Exercise brief →
Every entry must be echoed exactly.

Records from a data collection
──────────

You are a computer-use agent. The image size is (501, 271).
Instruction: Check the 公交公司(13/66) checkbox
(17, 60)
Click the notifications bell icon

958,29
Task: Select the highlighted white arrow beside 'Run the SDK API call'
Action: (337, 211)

──────────

Completed task →
You are a computer-use agent. The image size is (501, 271).
Instruction: Check the 公交公司(13/66) checkbox
(17, 60)
Click the notifications bell icon

958,29
Task: Select the highlighted white arrow beside 'Run the SDK API call'
Action: (337, 211)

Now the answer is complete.